• [Directions for this task]:
Recast the listing below as a Markdown table with the columns "Row" and "Line," placing one line in each row and omitting any blank lines.

[Click-target listing]
↓↓↓
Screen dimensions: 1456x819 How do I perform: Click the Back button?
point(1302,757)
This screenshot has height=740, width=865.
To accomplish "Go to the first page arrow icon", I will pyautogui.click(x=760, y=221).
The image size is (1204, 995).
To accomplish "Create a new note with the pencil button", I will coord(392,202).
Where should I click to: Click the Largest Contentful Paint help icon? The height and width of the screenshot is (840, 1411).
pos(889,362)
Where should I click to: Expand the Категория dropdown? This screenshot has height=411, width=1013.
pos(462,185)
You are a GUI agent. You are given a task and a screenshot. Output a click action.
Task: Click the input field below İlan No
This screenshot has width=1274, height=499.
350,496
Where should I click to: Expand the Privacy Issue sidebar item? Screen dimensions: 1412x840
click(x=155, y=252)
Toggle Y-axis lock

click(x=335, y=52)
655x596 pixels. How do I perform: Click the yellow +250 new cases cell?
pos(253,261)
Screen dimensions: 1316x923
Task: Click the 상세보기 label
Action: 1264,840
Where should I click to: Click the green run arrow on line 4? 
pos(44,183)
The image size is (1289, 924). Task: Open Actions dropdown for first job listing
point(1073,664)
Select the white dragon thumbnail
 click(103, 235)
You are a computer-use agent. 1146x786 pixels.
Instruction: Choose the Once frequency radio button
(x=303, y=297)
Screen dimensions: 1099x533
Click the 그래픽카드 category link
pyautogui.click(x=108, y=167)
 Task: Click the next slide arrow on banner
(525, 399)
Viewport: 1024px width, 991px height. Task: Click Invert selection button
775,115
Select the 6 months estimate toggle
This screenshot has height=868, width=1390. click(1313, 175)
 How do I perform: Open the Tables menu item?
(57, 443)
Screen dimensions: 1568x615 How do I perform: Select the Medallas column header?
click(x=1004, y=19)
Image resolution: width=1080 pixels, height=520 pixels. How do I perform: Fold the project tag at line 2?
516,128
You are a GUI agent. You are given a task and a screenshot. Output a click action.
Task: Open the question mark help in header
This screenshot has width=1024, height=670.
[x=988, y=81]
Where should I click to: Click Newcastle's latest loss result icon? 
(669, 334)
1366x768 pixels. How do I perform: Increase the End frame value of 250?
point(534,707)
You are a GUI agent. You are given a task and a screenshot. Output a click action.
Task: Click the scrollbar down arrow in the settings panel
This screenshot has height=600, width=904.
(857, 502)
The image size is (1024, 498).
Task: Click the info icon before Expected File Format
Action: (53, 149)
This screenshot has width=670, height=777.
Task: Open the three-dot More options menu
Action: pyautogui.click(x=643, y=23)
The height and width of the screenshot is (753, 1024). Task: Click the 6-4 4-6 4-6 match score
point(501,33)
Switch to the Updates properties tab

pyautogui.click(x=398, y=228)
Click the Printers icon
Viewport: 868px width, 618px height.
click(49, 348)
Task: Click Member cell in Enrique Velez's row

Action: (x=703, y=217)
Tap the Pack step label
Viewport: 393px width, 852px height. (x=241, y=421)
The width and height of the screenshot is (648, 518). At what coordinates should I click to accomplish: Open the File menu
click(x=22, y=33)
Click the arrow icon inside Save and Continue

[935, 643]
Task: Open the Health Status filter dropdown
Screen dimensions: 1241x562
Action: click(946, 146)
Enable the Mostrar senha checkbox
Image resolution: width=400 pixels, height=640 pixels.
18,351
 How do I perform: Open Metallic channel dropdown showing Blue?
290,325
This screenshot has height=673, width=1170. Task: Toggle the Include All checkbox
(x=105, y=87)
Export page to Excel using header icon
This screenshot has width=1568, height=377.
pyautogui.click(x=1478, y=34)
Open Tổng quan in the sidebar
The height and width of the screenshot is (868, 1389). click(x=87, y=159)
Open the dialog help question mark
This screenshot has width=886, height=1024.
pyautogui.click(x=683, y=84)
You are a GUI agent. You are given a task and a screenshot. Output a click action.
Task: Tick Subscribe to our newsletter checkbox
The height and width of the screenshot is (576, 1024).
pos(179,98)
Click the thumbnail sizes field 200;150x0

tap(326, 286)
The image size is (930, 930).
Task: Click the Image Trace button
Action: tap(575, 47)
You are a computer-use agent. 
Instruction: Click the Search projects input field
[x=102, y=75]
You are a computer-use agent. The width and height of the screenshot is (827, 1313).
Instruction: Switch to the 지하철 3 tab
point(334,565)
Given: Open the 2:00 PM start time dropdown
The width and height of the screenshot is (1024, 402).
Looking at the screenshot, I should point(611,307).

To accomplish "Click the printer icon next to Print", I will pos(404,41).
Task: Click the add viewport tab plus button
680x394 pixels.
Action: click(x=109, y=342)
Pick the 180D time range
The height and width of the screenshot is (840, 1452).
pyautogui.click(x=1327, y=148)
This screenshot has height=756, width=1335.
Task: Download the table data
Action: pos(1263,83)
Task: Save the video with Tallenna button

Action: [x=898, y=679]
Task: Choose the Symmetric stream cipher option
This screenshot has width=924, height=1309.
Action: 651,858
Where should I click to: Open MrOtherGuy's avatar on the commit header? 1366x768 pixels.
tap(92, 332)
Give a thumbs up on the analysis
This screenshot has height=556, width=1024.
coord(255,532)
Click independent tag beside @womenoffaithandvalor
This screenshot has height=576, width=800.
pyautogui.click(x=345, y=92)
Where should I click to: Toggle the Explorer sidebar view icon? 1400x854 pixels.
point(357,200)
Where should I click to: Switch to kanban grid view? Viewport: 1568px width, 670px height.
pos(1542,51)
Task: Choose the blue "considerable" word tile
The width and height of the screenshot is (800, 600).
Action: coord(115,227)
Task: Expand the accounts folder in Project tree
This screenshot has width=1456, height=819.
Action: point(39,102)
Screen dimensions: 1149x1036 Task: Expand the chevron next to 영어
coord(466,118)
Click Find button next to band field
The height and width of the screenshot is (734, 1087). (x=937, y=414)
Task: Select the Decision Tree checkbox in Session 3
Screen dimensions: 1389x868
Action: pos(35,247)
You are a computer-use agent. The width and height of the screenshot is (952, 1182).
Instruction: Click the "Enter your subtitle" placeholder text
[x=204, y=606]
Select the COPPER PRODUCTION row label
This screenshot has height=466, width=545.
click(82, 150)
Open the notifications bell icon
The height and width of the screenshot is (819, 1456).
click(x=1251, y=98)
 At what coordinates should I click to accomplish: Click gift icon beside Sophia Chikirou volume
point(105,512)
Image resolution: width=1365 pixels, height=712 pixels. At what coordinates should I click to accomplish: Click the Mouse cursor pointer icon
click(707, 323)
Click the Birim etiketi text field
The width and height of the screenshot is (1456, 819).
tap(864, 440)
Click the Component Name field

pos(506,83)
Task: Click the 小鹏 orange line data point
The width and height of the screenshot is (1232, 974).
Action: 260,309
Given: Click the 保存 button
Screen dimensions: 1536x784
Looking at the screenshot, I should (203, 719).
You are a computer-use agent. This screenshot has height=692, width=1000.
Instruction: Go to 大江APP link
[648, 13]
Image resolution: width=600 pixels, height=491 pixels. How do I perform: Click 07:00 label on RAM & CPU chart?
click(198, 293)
↑↑↑
• [Task response]:
| Row | Line |
|---|---|
| 1 | Screen dimensions: 1456x819 How do I perform: Click the Back button? |
| 2 | point(1302,757) |
| 3 | This screenshot has height=740, width=865. |
| 4 | To accomplish "Go to the first page arrow icon", I will pyautogui.click(x=760, y=221). |
| 5 | The image size is (1204, 995). |
| 6 | To accomplish "Create a new note with the pencil button", I will coord(392,202). |
| 7 | Where should I click to: Click the Largest Contentful Paint help icon? The height and width of the screenshot is (840, 1411). |
| 8 | pos(889,362) |
| 9 | Where should I click to: Expand the Категория dropdown? This screenshot has height=411, width=1013. |
| 10 | pos(462,185) |
| 11 | You are a GUI agent. You are given a task and a screenshot. Output a click action. |
| 12 | Task: Click the input field below İlan No |
| 13 | This screenshot has width=1274, height=499. |
| 14 | 350,496 |
| 15 | Where should I click to: Expand the Privacy Issue sidebar item? Screen dimensions: 1412x840 |
| 16 | click(x=155, y=252) |
| 17 | Toggle Y-axis lock |
| 18 | click(x=335, y=52) |
| 19 | 655x596 pixels. How do I perform: Click the yellow +250 new cases cell? |
| 20 | pos(253,261) |
| 21 | Screen dimensions: 1316x923 |
| 22 | Task: Click the 상세보기 label |
| 23 | Action: 1264,840 |
| 24 | Where should I click to: Click the green run arrow on line 4?  |
| 25 | pos(44,183) |
| 26 | The image size is (1289, 924). Task: Open Actions dropdown for first job listing |
| 27 | point(1073,664) |
| 28 | Select the white dragon thumbnail |
| 29 |  click(103, 235) |
| 30 | You are a computer-use agent. 1146x786 pixels. |
| 31 | Instruction: Choose the Once frequency radio button |
| 32 | (x=303, y=297) |
| 33 | Screen dimensions: 1099x533 |
| 34 | Click the 그래픽카드 category link |
| 35 | pyautogui.click(x=108, y=167) |
| 36 |  Task: Click the next slide arrow on banner |
| 37 | (525, 399) |
| 38 | Viewport: 1024px width, 991px height. Task: Click Invert selection button |
| 39 | 775,115 |
| 40 | Select the 6 months estimate toggle |
| 41 | This screenshot has height=868, width=1390. click(1313, 175) |
| 42 |  How do I perform: Open the Tables menu item? |
| 43 | (57, 443) |
| 44 | Screen dimensions: 1568x615 How do I perform: Select the Medallas column header? |
| 45 | click(x=1004, y=19) |
| 46 | Image resolution: width=1080 pixels, height=520 pixels. How do I perform: Fold the project tag at line 2? |
| 47 | 516,128 |
| 48 | You are a GUI agent. You are given a task and a screenshot. Output a click action. |
| 49 | Task: Open the question mark help in header |
| 50 | This screenshot has width=1024, height=670. |
| 51 | [x=988, y=81] |
| 52 | Where should I click to: Click Newcastle's latest loss result icon?  |
| 53 | (669, 334) |
| 54 | 1366x768 pixels. How do I perform: Increase the End frame value of 250? |
| 55 | point(534,707) |
| 56 | You are a GUI agent. You are given a task and a screenshot. Output a click action. |
| 57 | Task: Click the scrollbar down arrow in the settings panel |
| 58 | This screenshot has height=600, width=904. |
| 59 | (857, 502) |
| 60 | The image size is (1024, 498). |
| 61 | Task: Click the info icon before Expected File Format |
| 62 | Action: (53, 149) |
| 63 | This screenshot has width=670, height=777. |
| 64 | Task: Open the three-dot More options menu |
| 65 | Action: pyautogui.click(x=643, y=23) |
| 66 | The height and width of the screenshot is (753, 1024). Task: Click the 6-4 4-6 4-6 match score |
| 67 | point(501,33) |
| 68 | Switch to the Updates properties tab |
| 69 | pyautogui.click(x=398, y=228) |
| 70 | Click the Printers icon |
| 71 | Viewport: 868px width, 618px height. |
| 72 | click(49, 348) |
| 73 | Task: Click Member cell in Enrique Velez's row |
| 74 | Action: (x=703, y=217) |
| 75 | Tap the Pack step label |
| 76 | Viewport: 393px width, 852px height. (x=241, y=421) |
| 77 | The width and height of the screenshot is (648, 518). At what coordinates should I click to accomplish: Open the File menu |
| 78 | click(x=22, y=33) |
| 79 | Click the arrow icon inside Save and Continue |
| 80 | [935, 643] |
| 81 | Task: Open the Health Status filter dropdown |
| 82 | Screen dimensions: 1241x562 |
| 83 | Action: click(946, 146) |
| 84 | Enable the Mostrar senha checkbox |
| 85 | Image resolution: width=400 pixels, height=640 pixels. |
| 86 | 18,351 |
| 87 |  How do I perform: Open Metallic channel dropdown showing Blue? |
| 88 | 290,325 |
| 89 | This screenshot has height=673, width=1170. Task: Toggle the Include All checkbox |
| 90 | (x=105, y=87) |
| 91 | Export page to Excel using header icon |
| 92 | This screenshot has width=1568, height=377. |
| 93 | pyautogui.click(x=1478, y=34) |
| 94 | Open Tổng quan in the sidebar |
| 95 | The height and width of the screenshot is (868, 1389). click(x=87, y=159) |
| 96 | Open the dialog help question mark |
| 97 | This screenshot has width=886, height=1024. |
| 98 | pyautogui.click(x=683, y=84) |
| 99 | You are a GUI agent. You are given a task and a screenshot. Output a click action. |
| 100 | Task: Tick Subscribe to our newsletter checkbox |
| 101 | The height and width of the screenshot is (576, 1024). |
| 102 | pos(179,98) |
| 103 | Click the thumbnail sizes field 200;150x0 |
| 104 | tap(326, 286) |
| 105 | The image size is (930, 930). |
| 106 | Task: Click the Image Trace button |
| 107 | Action: tap(575, 47) |
| 108 | You are a computer-use agent.  |
| 109 | Instruction: Click the Search projects input field |
| 110 | [x=102, y=75] |
| 111 | You are a computer-use agent. The width and height of the screenshot is (827, 1313). |
| 112 | Instruction: Switch to the 지하철 3 tab |
| 113 | point(334,565) |
| 114 | Given: Open the 2:00 PM start time dropdown |
| 115 | The width and height of the screenshot is (1024, 402). |
| 116 | Looking at the screenshot, I should point(611,307). |
| 117 | To accomplish "Click the printer icon next to Print", I will pos(404,41). |
| 118 | Task: Click the add viewport tab plus button |
| 119 | 680x394 pixels. |
| 120 | Action: click(x=109, y=342) |
| 121 | Pick the 180D time range |
| 122 | The height and width of the screenshot is (840, 1452). |
| 123 | pyautogui.click(x=1327, y=148) |
| 124 | This screenshot has height=756, width=1335. |
| 125 | Task: Download the table data |
| 126 | Action: pos(1263,83) |
| 127 | Task: Save the video with Tallenna button |
| 128 | Action: [x=898, y=679] |
| 129 | Task: Choose the Symmetric stream cipher option |
| 130 | This screenshot has width=924, height=1309. |
| 131 | Action: 651,858 |
| 132 | Where should I click to: Open MrOtherGuy's avatar on the commit header? 1366x768 pixels. |
| 133 | tap(92, 332) |
| 134 | Give a thumbs up on the analysis |
| 135 | This screenshot has height=556, width=1024. |
| 136 | coord(255,532) |
| 137 | Click independent tag beside @womenoffaithandvalor |
| 138 | This screenshot has height=576, width=800. |
| 139 | pyautogui.click(x=345, y=92) |
| 140 | Where should I click to: Toggle the Explorer sidebar view icon? 1400x854 pixels. |
| 141 | point(357,200) |
| 142 | Where should I click to: Switch to kanban grid view? Viewport: 1568px width, 670px height. |
| 143 | pos(1542,51) |
| 144 | Task: Choose the blue "considerable" word tile |
| 145 | The width and height of the screenshot is (800, 600). |
| 146 | Action: coord(115,227) |
| 147 | Task: Expand the accounts folder in Project tree |
| 148 | This screenshot has width=1456, height=819. |
| 149 | Action: point(39,102) |
| 150 | Screen dimensions: 1149x1036 Task: Expand the chevron next to 영어 |
| 151 | coord(466,118) |
| 152 | Click Find button next to band field |
| 153 | The height and width of the screenshot is (734, 1087). (x=937, y=414) |
| 154 | Task: Select the Decision Tree checkbox in Session 3 |
| 155 | Screen dimensions: 1389x868 |
| 156 | Action: pos(35,247) |
| 157 | You are a computer-use agent. The width and height of the screenshot is (952, 1182). |
| 158 | Instruction: Click the "Enter your subtitle" placeholder text |
| 159 | [x=204, y=606] |
| 160 | Select the COPPER PRODUCTION row label |
| 161 | This screenshot has height=466, width=545. |
| 162 | click(82, 150) |
| 163 | Open the notifications bell icon |
| 164 | The height and width of the screenshot is (819, 1456). |
| 165 | click(x=1251, y=98) |
| 166 |  At what coordinates should I click to accomplish: Click gift icon beside Sophia Chikirou volume |
| 167 | point(105,512) |
| 168 | Image resolution: width=1365 pixels, height=712 pixels. At what coordinates should I click to accomplish: Click the Mouse cursor pointer icon |
| 169 | click(707, 323) |
| 170 | Click the Birim etiketi text field |
| 171 | The width and height of the screenshot is (1456, 819). |
| 172 | tap(864, 440) |
| 173 | Click the Component Name field |
| 174 | pos(506,83) |
| 175 | Task: Click the 小鹏 orange line data point |
| 176 | The width and height of the screenshot is (1232, 974). |
| 177 | Action: 260,309 |
| 178 | Given: Click the 保存 button |
| 179 | Screen dimensions: 1536x784 |
| 180 | Looking at the screenshot, I should (203, 719). |
| 181 | You are a computer-use agent. This screenshot has height=692, width=1000. |
| 182 | Instruction: Go to 大江APP link |
| 183 | [648, 13] |
| 184 | Image resolution: width=600 pixels, height=491 pixels. How do I perform: Click 07:00 label on RAM & CPU chart? |
| 185 | click(198, 293) |